TASK INPUTS

* start *

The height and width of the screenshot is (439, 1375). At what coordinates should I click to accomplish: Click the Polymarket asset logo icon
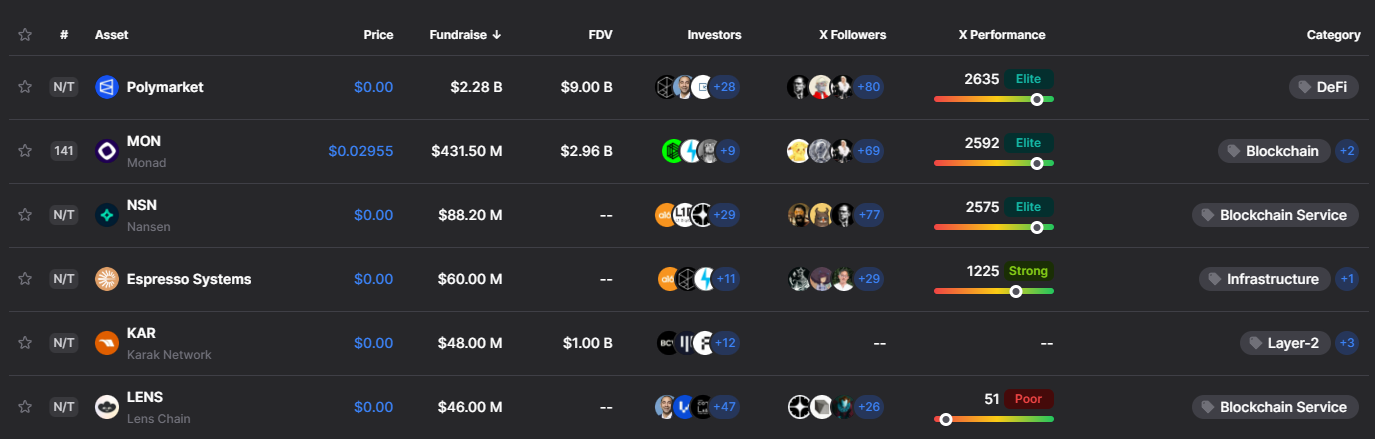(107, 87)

* end *
* start *

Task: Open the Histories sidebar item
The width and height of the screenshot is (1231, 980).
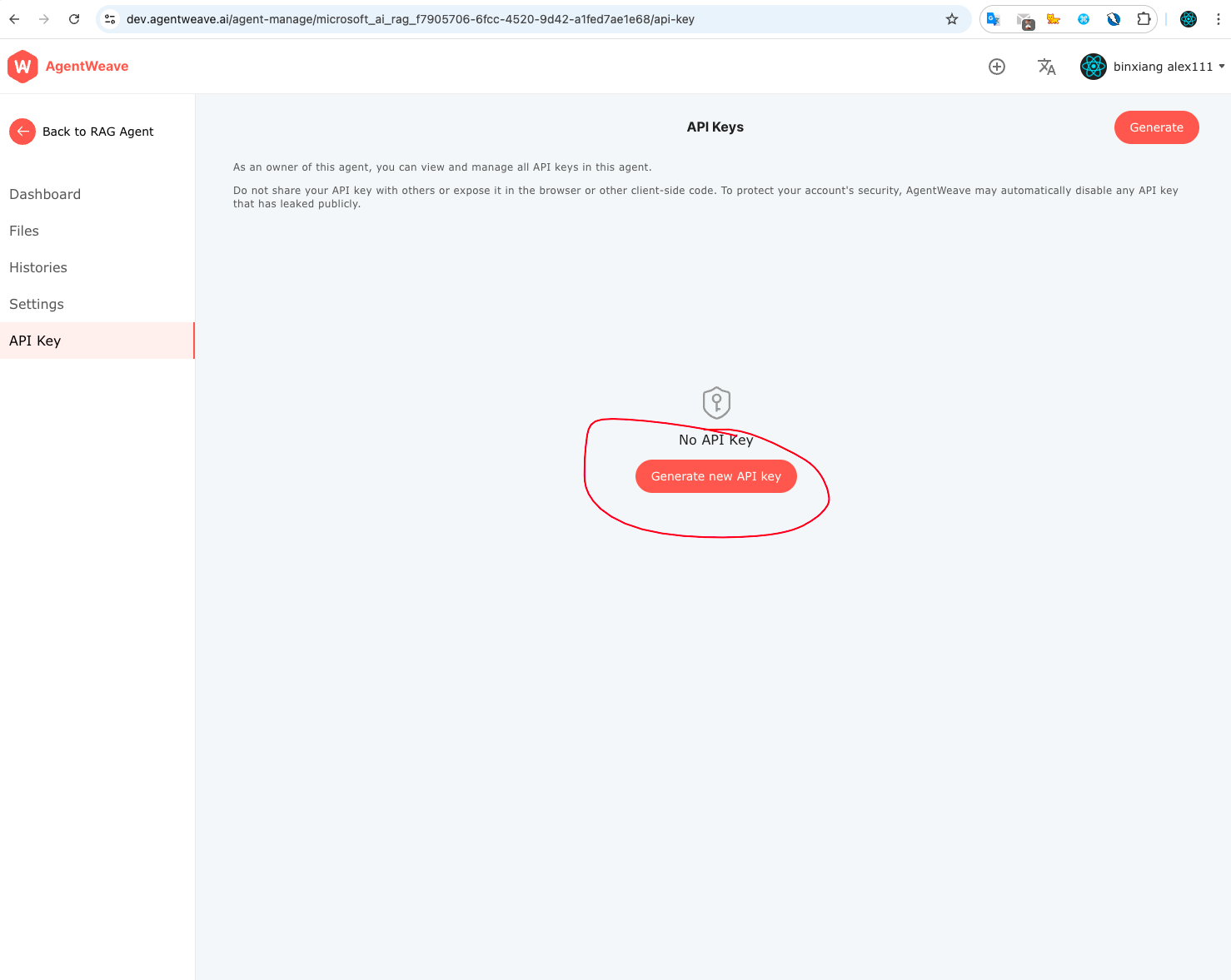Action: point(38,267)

* end *

AIM OF THE EXERCISE
Copy out the listing word for word, everything from the line containing "Task: Open the Histories sidebar item" down to the line containing "Action: point(38,267)", with both of those lines included. Leave the pictures out of your answer.

COMPLETED TASK
Task: Open the Histories sidebar item
The width and height of the screenshot is (1231, 980).
Action: point(38,267)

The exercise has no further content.